:: DESCRIPTION OF THE TASK ::
Print out all the records, word for word.

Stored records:
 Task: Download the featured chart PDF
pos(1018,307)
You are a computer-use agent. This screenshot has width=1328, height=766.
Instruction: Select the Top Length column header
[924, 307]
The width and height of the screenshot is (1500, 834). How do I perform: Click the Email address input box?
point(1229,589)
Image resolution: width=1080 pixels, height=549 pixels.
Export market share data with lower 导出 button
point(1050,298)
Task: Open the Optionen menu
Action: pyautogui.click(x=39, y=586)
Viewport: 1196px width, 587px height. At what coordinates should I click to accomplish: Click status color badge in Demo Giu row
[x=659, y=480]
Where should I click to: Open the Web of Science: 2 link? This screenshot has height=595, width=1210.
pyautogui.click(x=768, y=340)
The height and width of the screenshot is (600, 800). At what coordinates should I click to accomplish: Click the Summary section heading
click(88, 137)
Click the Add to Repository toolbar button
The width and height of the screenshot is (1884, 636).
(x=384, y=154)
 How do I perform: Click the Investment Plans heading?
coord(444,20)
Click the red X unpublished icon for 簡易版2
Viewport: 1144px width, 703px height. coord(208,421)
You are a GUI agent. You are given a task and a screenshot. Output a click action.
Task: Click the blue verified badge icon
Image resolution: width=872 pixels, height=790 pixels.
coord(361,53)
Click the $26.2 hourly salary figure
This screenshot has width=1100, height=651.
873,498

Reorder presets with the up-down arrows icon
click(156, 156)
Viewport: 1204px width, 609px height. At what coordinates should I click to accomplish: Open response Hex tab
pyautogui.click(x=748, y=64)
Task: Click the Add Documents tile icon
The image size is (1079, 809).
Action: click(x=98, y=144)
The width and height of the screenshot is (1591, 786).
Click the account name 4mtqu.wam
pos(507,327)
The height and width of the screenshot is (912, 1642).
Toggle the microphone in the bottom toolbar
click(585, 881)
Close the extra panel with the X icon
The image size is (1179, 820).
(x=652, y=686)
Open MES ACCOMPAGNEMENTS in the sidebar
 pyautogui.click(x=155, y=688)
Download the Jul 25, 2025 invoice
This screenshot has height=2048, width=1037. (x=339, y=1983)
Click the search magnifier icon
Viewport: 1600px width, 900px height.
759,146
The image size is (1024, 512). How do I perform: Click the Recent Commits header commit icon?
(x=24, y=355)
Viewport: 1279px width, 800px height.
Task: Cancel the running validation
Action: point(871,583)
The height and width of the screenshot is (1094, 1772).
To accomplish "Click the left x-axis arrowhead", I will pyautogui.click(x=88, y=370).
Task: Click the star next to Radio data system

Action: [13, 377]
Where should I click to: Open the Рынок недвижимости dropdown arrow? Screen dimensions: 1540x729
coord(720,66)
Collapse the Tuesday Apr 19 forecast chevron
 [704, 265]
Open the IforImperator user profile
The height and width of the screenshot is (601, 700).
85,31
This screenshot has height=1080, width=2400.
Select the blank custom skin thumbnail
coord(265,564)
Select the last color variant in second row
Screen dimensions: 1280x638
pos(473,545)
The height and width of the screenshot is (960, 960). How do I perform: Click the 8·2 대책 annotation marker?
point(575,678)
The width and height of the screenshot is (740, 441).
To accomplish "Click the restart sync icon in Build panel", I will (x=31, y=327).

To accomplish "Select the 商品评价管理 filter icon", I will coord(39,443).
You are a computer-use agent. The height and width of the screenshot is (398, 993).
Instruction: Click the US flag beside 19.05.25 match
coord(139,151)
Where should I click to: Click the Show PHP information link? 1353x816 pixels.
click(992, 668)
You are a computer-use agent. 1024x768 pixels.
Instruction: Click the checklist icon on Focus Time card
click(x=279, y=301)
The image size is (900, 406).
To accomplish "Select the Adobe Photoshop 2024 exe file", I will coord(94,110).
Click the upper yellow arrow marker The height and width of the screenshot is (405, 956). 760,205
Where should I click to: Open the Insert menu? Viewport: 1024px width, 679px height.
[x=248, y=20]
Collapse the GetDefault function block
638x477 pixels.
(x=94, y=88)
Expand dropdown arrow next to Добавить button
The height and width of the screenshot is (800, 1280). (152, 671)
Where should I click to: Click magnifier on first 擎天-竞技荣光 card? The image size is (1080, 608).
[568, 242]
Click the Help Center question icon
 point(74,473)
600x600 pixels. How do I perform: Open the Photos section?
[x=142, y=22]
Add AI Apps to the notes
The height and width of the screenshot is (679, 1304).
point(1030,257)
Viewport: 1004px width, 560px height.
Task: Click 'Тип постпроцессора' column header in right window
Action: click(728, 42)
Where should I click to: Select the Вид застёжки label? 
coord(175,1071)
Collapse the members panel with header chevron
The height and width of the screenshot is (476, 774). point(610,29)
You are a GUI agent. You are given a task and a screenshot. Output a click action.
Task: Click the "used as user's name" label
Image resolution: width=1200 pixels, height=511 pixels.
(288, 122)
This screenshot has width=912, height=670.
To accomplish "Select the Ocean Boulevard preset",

:: OUTPUT OF THE TASK ::
 Task: Download the featured chart PDF
pos(1018,307)
You are a computer-use agent. This screenshot has width=1328, height=766.
Instruction: Select the Top Length column header
[924, 307]
The width and height of the screenshot is (1500, 834). How do I perform: Click the Email address input box?
point(1229,589)
Image resolution: width=1080 pixels, height=549 pixels.
Export market share data with lower 导出 button
point(1050,298)
Task: Open the Optionen menu
Action: pyautogui.click(x=39, y=586)
Viewport: 1196px width, 587px height. At what coordinates should I click to accomplish: Click status color badge in Demo Giu row
[x=659, y=480]
Where should I click to: Open the Web of Science: 2 link? This screenshot has height=595, width=1210.
pyautogui.click(x=768, y=340)
The height and width of the screenshot is (600, 800). At what coordinates should I click to accomplish: Click the Summary section heading
click(88, 137)
Click the Add to Repository toolbar button
The width and height of the screenshot is (1884, 636).
(x=384, y=154)
 How do I perform: Click the Investment Plans heading?
coord(444,20)
Click the red X unpublished icon for 簡易版2
Viewport: 1144px width, 703px height. coord(208,421)
You are a GUI agent. You are given a task and a screenshot. Output a click action.
Task: Click the blue verified badge icon
Image resolution: width=872 pixels, height=790 pixels.
coord(361,53)
Click the $26.2 hourly salary figure
This screenshot has width=1100, height=651.
873,498

Reorder presets with the up-down arrows icon
click(156, 156)
Viewport: 1204px width, 609px height. At what coordinates should I click to accomplish: Open response Hex tab
pyautogui.click(x=748, y=64)
Task: Click the Add Documents tile icon
The image size is (1079, 809).
Action: click(x=98, y=144)
The width and height of the screenshot is (1591, 786).
Click the account name 4mtqu.wam
pos(507,327)
The height and width of the screenshot is (912, 1642).
Toggle the microphone in the bottom toolbar
click(585, 881)
Close the extra panel with the X icon
The image size is (1179, 820).
(x=652, y=686)
Open MES ACCOMPAGNEMENTS in the sidebar
 pyautogui.click(x=155, y=688)
Download the Jul 25, 2025 invoice
This screenshot has height=2048, width=1037. (x=339, y=1983)
Click the search magnifier icon
Viewport: 1600px width, 900px height.
759,146
The image size is (1024, 512). How do I perform: Click the Recent Commits header commit icon?
(x=24, y=355)
Viewport: 1279px width, 800px height.
Task: Cancel the running validation
Action: point(871,583)
The height and width of the screenshot is (1094, 1772).
To accomplish "Click the left x-axis arrowhead", I will pyautogui.click(x=88, y=370).
Task: Click the star next to Radio data system

Action: [13, 377]
Where should I click to: Open the Рынок недвижимости dropdown arrow? Screen dimensions: 1540x729
coord(720,66)
Collapse the Tuesday Apr 19 forecast chevron
 [704, 265]
Open the IforImperator user profile
The height and width of the screenshot is (601, 700).
85,31
This screenshot has height=1080, width=2400.
Select the blank custom skin thumbnail
coord(265,564)
Select the last color variant in second row
Screen dimensions: 1280x638
pos(473,545)
The height and width of the screenshot is (960, 960). How do I perform: Click the 8·2 대책 annotation marker?
point(575,678)
The width and height of the screenshot is (740, 441).
To accomplish "Click the restart sync icon in Build panel", I will (x=31, y=327).

To accomplish "Select the 商品评价管理 filter icon", I will coord(39,443).
You are a computer-use agent. The height and width of the screenshot is (398, 993).
Instruction: Click the US flag beside 19.05.25 match
coord(139,151)
Where should I click to: Click the Show PHP information link? 1353x816 pixels.
click(992, 668)
You are a computer-use agent. 1024x768 pixels.
Instruction: Click the checklist icon on Focus Time card
click(x=279, y=301)
The image size is (900, 406).
To accomplish "Select the Adobe Photoshop 2024 exe file", I will coord(94,110).
Click the upper yellow arrow marker The height and width of the screenshot is (405, 956). 760,205
Where should I click to: Open the Insert menu? Viewport: 1024px width, 679px height.
[x=248, y=20]
Collapse the GetDefault function block
638x477 pixels.
(x=94, y=88)
Expand dropdown arrow next to Добавить button
The height and width of the screenshot is (800, 1280). (152, 671)
Where should I click to: Click magnifier on first 擎天-竞技荣光 card? The image size is (1080, 608).
[568, 242]
Click the Help Center question icon
 point(74,473)
600x600 pixels. How do I perform: Open the Photos section?
[x=142, y=22]
Add AI Apps to the notes
The height and width of the screenshot is (679, 1304).
point(1030,257)
Viewport: 1004px width, 560px height.
Task: Click 'Тип постпроцессора' column header in right window
Action: click(728, 42)
Where should I click to: Select the Вид застёжки label? 
coord(175,1071)
Collapse the members panel with header chevron
The height and width of the screenshot is (476, 774). point(610,29)
You are a GUI agent. You are given a task and a screenshot. Output a click action.
Task: Click the "used as user's name" label
Image resolution: width=1200 pixels, height=511 pixels.
(288, 122)
This screenshot has width=912, height=670.
To accomplish "Select the Ocean Boulevard preset",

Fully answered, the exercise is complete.